=== Work to complete ===
A. According to the carp-smoking thread, how many hours is the carp brined before it goes into the smoker?
B. Decide whether each statement agrees with the carp-smoking thread: (i) The first batch was fillets taken to an internal temperature of 160. (ii) The batch cut into steaks took six hours to reach 180. (iii) normanaj mostly smokes freshwater fish.
C. Write the next part of the carp-smoking thread, picking up after its final line.

=== Passage ===
________________________________________
# Smoking carp  revisited



## AWS (Jun 7, 2021)

Newbie here, I've gone through a lot of the old posts and found a couple on smoking carp but they didn't answer my question.

I shoot carp with my bow in NM and have smoked a couple batches  and while the flavor is great they aren't as tender as I remember from growing up in WI and getting them from the fish shop in Port Washington.

I did fillets the first time and smoked them to IT of 160 but being thin they got leathery but not bad.  I looked for another recipe on line an did another batch  in steaks/section about 4" long but that recipe said IT 180 and the fish pulled away from the bones and again got really leathery.  I did do them slow as it took 8 hrs to get to 180.

I started to look farther into this and USDA suggests IT of 145 to be safe for fish but all the carp recipes have had much higher temps, am I missing something in regards to carp.  I think most of my problems would disappear if I only went to 150, BUT id rather not get sick.

I have a small master built propane smoker and a probe IT temp gauge and another that clips to the meat grill so I can control the temps well.  I replaced the little chip box with a cast iron frying pan and can use larger chunk wood and smoke for much longer periods before adding wood.  I start out at just over 100 degrees for the first couple hours and gradually  go up to 225-250.  I do brine them for 12hrs before smoking.

Any thoughts.

First batch at 160


----------



## DanMcG (Jun 7, 2021)

They look great, Most times a long smoke will dry them out, Maybe try a hotter temp or lest time. Just a thought.


----------



## SmokinAl (Jun 7, 2021)

Personally I wouldn’t eat the carp I used to shoot with a bow. But if I did I would cook them well done then make smoked fish dip with them.
Al


----------



## normanaj (Jun 7, 2021)

Certainly looks good.

I smoke a fair amount of fish but all saltwater,mostly bluefish.


----------



## PolishDeli (Jun 7, 2021)
________________________________________
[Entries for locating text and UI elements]
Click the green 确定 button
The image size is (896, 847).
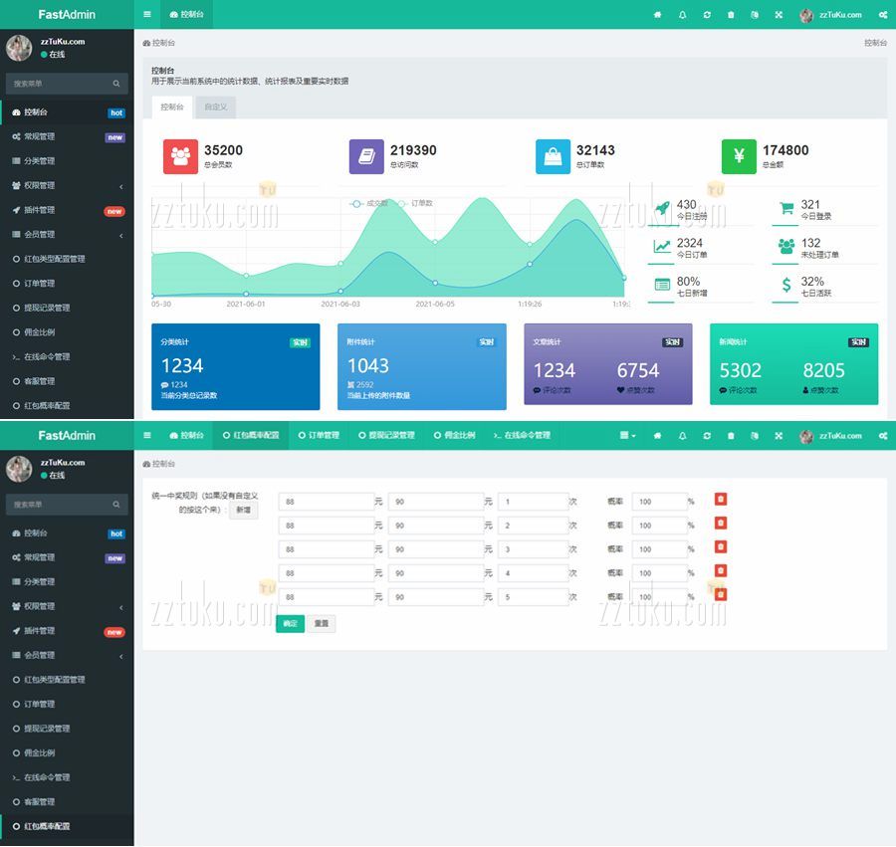click(290, 624)
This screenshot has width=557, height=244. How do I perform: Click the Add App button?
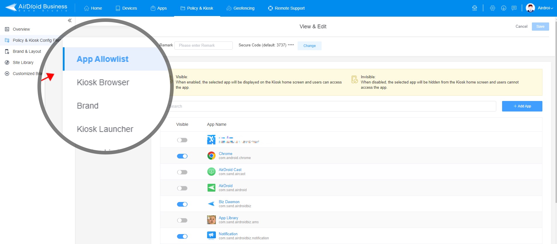click(522, 106)
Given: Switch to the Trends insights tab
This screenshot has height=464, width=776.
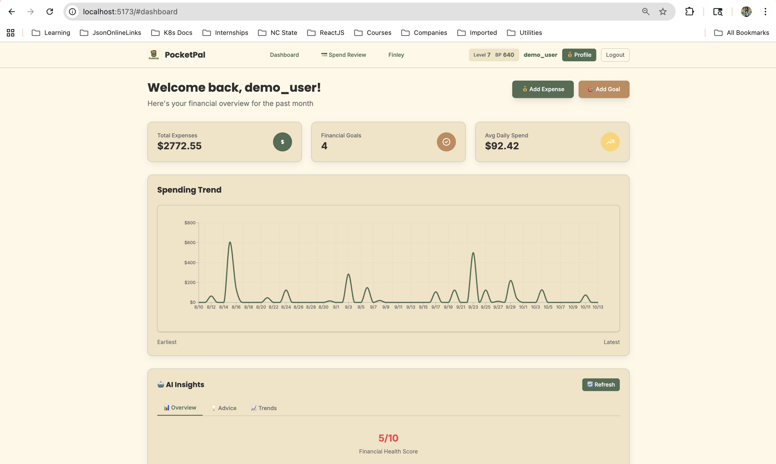Looking at the screenshot, I should point(264,408).
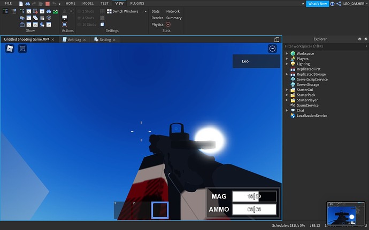This screenshot has width=369, height=230.
Task: Click the three-dots menu in viewport corner
Action: 272,49
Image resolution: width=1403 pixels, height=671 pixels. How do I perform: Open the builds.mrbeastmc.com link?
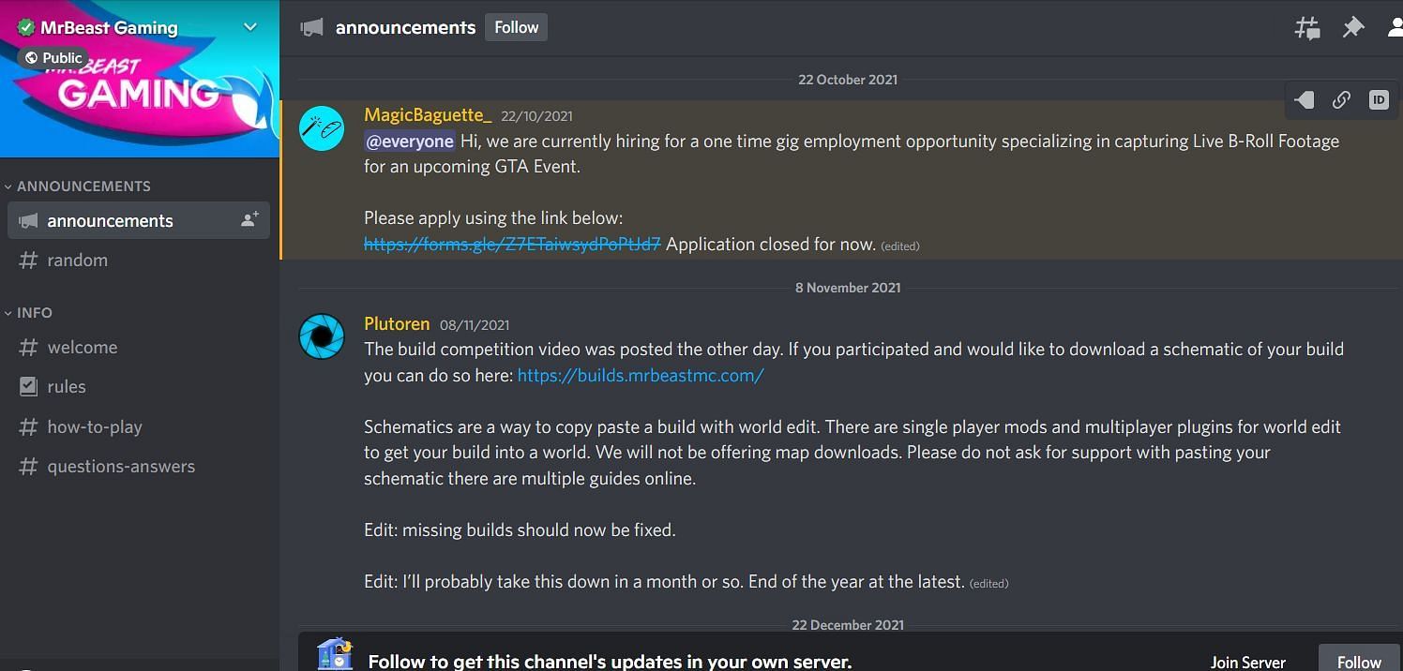click(x=640, y=375)
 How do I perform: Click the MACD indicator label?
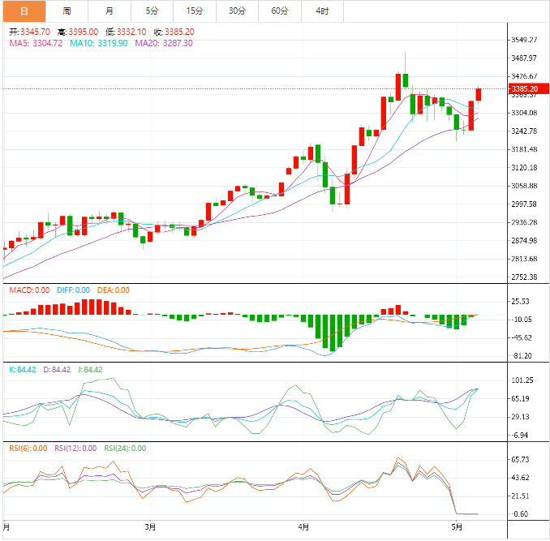(29, 290)
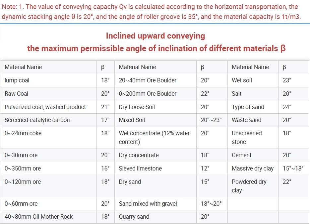Click 'Wet concentrate (12% water content)' cell
Screen dimensions: 310x224
(154, 138)
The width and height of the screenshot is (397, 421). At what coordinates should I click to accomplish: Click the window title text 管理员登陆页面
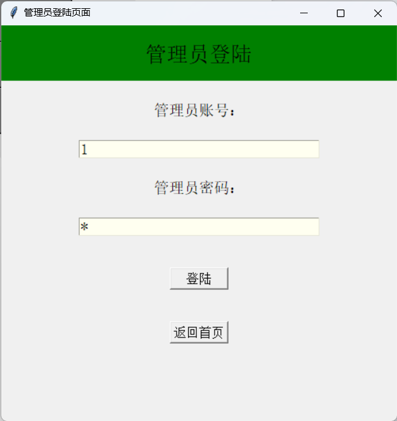pos(57,13)
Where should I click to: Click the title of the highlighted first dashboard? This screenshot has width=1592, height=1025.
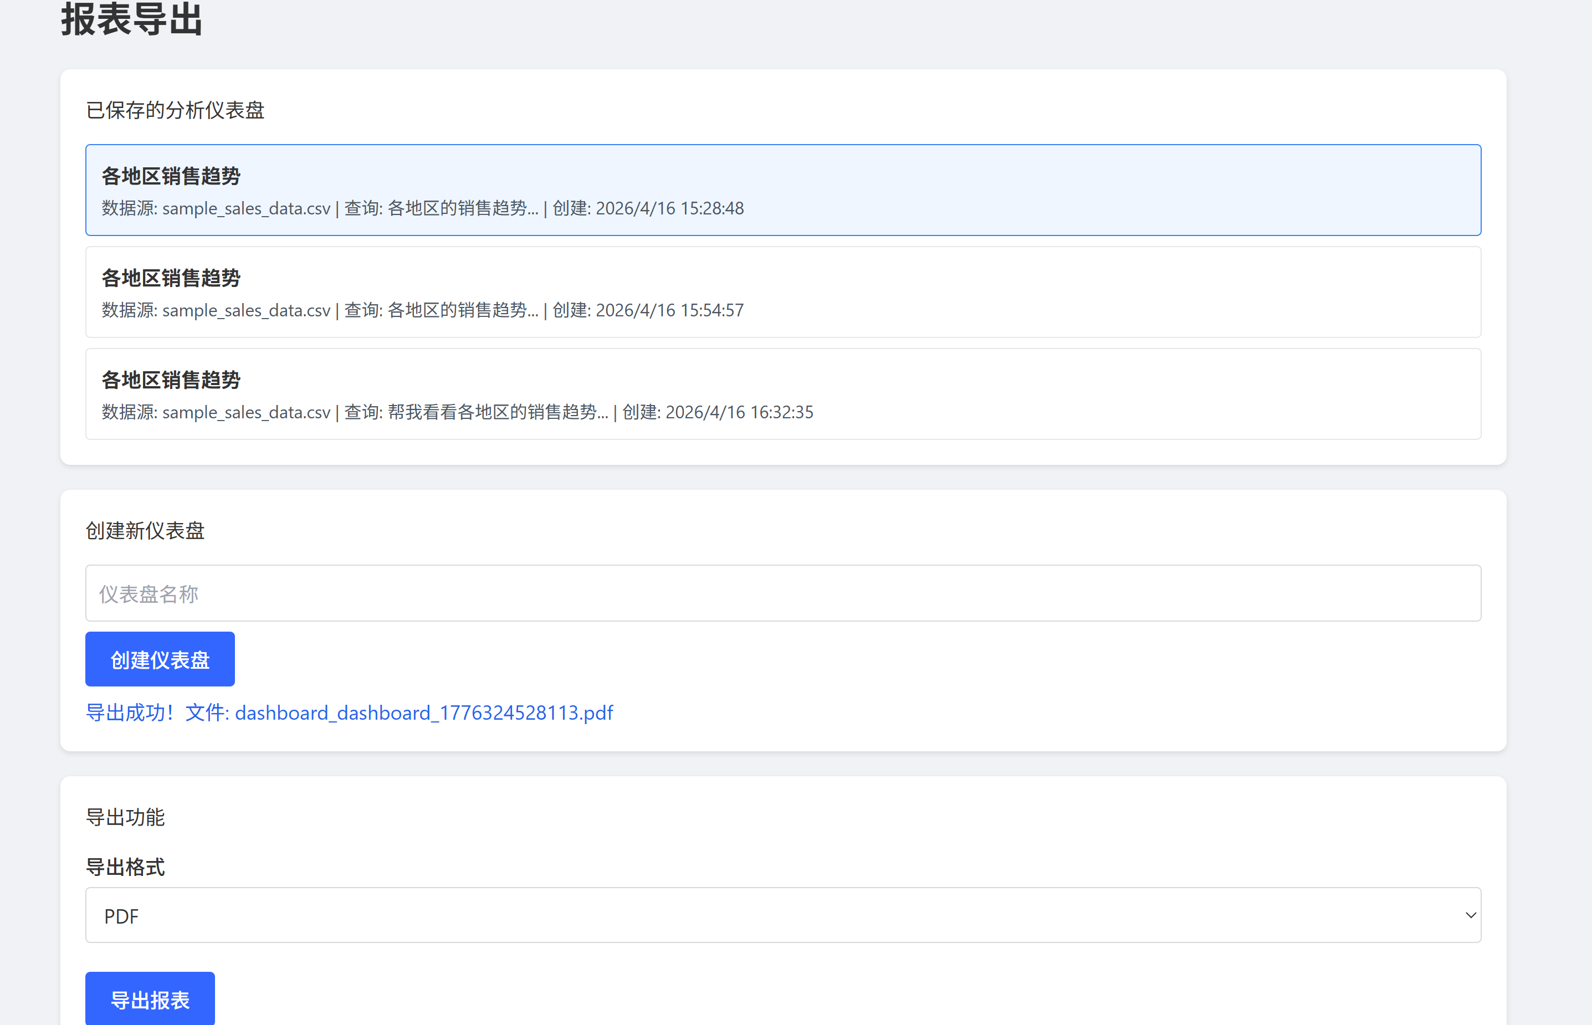[x=171, y=176]
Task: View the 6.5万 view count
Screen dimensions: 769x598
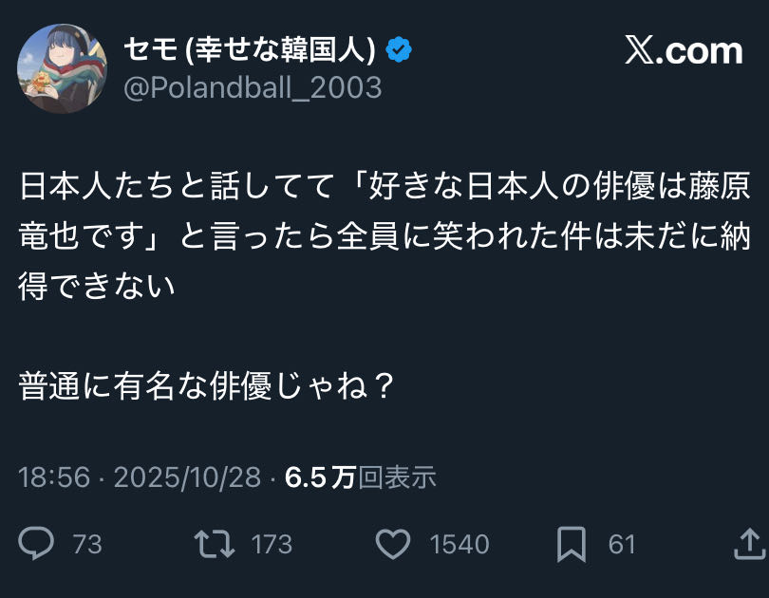Action: pos(320,477)
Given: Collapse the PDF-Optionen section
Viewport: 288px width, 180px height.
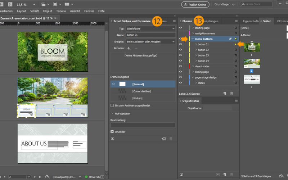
________________________________________
=== Answers for the tasks ===
A. 12 hours.

B.
(i) Yes: "I did fillets the first time and smoked them to IT of 160"
(ii) No: "it took 8 hrs to get to 180"
(iii) No: "I smoke a fair amount of fish but all saltwater,mostly bluefish."

C.
Most of my hot smoked fish are salmon or mackerel.  
However, 180°F IT does seem a bit high.

This is the brine i use for smoking fish:

1gal water
600g Salt
100g brown sugar
75g cure#1
Brine the fish for around 5-8 hours.
After brining, rinse well and refrigerate overnight, uncovered, to form a pellicle.
Smoke to IT 150°F - 160°F. Total smoke time should be a few hours.  8hrs is too long.


----------



## AWS (Jul 18, 2021)

I just finished another batch and kept the IT down to 160 worked great, I have a couple chunks and a slice of bread for breakfast.


----------



## tallbm (Jul 18, 2021)

AWS said:


> I just finished another batch and kept the IT down to 160 worked great, I have a couple chunks and a slice of bread for breakfast.
> 
> 
> 
> ...



Hi there and welcome!

Yeah I think your Initial Temps (IT) were too high. I believe as long as you don't have a parasite issue you can smoke down to 145F and be good to go according to the USDA guidelines.

The meat should be fine, the ski.... no telling it may be a little leather but that's just how skin behaves at lower temps. This is the big chicken/turkey skin conundrum hahaha.

Feel free to try 145F and see if it gets even better, that is the IT I do my hot smoked salmon to and it comes out great!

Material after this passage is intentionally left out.